The most common reason co-parenting apps don't solve the problem they're designed to solve is the adoption standoff. One parent — usually the one managing most of the child logistics — sets up the account, does the onboarding, and then waits for their co-parent to download the app, create an account, and engage. The co-parent never does. The app sits unused.
Why the standoff happens
The co-parent who isn't the primary financial organiser rarely feels the same urgency. They may see the app as the other parent's tool — designed to extract money from them more efficiently. They may simply not want to create yet another account. They may be hostile to anything that makes the situation more 'official.' Whatever the reason, the result is the same: the app never gets used.
How Solo Mode works
- —You submit an expense request in FairSplit as normal — receipt photo, amount, split percentage.

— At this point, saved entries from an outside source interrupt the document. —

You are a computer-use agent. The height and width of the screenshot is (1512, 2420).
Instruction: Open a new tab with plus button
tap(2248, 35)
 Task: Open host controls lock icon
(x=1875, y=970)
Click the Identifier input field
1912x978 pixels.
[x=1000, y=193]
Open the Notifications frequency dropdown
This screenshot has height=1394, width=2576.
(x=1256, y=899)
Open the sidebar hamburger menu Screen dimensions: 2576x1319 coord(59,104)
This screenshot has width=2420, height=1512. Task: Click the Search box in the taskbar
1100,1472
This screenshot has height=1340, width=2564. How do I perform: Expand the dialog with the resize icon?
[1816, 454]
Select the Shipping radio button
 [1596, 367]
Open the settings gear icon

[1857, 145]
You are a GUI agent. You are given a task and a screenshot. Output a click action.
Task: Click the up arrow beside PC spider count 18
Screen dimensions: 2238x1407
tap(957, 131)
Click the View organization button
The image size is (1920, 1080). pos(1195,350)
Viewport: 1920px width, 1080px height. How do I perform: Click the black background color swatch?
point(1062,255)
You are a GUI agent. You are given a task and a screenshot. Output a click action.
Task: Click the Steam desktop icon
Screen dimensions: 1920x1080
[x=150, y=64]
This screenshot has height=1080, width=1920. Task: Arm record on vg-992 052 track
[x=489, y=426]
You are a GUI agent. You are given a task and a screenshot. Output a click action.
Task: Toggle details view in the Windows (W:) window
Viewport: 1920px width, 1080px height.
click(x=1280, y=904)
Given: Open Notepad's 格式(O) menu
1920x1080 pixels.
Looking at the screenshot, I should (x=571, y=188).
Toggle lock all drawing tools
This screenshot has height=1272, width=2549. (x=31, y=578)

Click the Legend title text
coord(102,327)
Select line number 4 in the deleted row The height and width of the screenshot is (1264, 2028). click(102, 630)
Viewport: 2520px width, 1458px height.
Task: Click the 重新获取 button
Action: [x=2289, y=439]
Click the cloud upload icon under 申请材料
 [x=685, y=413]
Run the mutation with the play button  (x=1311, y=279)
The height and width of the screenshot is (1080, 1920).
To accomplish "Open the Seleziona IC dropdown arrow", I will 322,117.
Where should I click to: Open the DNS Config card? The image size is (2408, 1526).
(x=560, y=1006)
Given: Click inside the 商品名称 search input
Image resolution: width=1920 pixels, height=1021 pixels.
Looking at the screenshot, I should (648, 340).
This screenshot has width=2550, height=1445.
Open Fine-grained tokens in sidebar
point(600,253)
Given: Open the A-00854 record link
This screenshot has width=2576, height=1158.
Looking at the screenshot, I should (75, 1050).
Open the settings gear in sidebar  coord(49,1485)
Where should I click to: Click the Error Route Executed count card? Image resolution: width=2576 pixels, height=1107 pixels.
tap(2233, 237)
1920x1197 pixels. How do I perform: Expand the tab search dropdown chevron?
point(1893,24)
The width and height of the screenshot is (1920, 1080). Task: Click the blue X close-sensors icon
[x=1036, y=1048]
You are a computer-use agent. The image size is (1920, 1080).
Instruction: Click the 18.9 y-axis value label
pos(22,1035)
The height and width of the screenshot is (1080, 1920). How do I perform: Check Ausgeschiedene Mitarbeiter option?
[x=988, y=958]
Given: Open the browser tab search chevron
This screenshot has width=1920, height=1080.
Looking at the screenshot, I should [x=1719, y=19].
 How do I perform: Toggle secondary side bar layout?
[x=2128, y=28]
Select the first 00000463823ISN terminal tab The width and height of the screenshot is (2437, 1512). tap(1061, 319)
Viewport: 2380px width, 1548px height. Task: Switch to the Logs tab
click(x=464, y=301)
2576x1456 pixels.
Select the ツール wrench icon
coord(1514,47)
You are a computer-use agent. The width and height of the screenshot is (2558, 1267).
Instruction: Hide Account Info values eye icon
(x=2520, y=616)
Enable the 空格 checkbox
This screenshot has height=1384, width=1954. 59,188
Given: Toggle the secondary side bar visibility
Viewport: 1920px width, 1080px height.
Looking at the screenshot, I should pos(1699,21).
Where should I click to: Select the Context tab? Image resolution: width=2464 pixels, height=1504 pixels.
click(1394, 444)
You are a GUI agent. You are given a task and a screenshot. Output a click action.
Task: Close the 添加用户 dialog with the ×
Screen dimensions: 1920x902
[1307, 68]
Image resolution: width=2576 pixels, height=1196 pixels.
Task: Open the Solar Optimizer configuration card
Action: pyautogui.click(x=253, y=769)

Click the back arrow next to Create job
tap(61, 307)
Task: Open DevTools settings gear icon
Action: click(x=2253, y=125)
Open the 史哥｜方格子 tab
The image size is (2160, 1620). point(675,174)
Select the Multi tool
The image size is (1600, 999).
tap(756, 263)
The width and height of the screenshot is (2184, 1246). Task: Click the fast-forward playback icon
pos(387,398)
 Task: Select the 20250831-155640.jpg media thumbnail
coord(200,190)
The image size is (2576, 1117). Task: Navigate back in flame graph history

- —FairSplit sends your co-parent an SMS with a professional expense summary and a unique link.
- —Your co-parent taps the link and sees the full request in any browser — no app, no account, no login required.
- —They can approve the payment (Stripe handles the transaction), dispute the expense, or leave a comment.
- —Their response is logged with a timestamp in your FairSplit account, regardless of whether they ever create an account.
What this means for the adoption standoff
Solo Mode removes the co-parent's ability to avoid the system by refusing to download the app. They receive a professional, accountable request in their SMS inbox. They can respond in seconds or ignore it — and ignoring it creates a documented record of non-response. The dynamic shifts from 'I'm chasing you for money' to 'I've sent you a formal, timestamped request and your response is on record.'
The surprising conversion rate
In practice, most co-parents who receive SMS expense requests through Solo Mode end up creating FairSplit accounts within a few weeks. Once they realise the requests are documented and their responses are recorded, there's less reason to stay outside the system than to be in it. Being in the system gives them the ability to dispute, comment, and keep their own record.
What Solo Mode doesn't replace
Solo Mode handles expense requests and payment collection. It doesn't replace direct communication for custody changes, emergency decisions, or co-parenting coordination. For parents who've established a working communication channel elsewhere, Solo Mode supplements it — it adds financial accountability to whatever communication system already exists.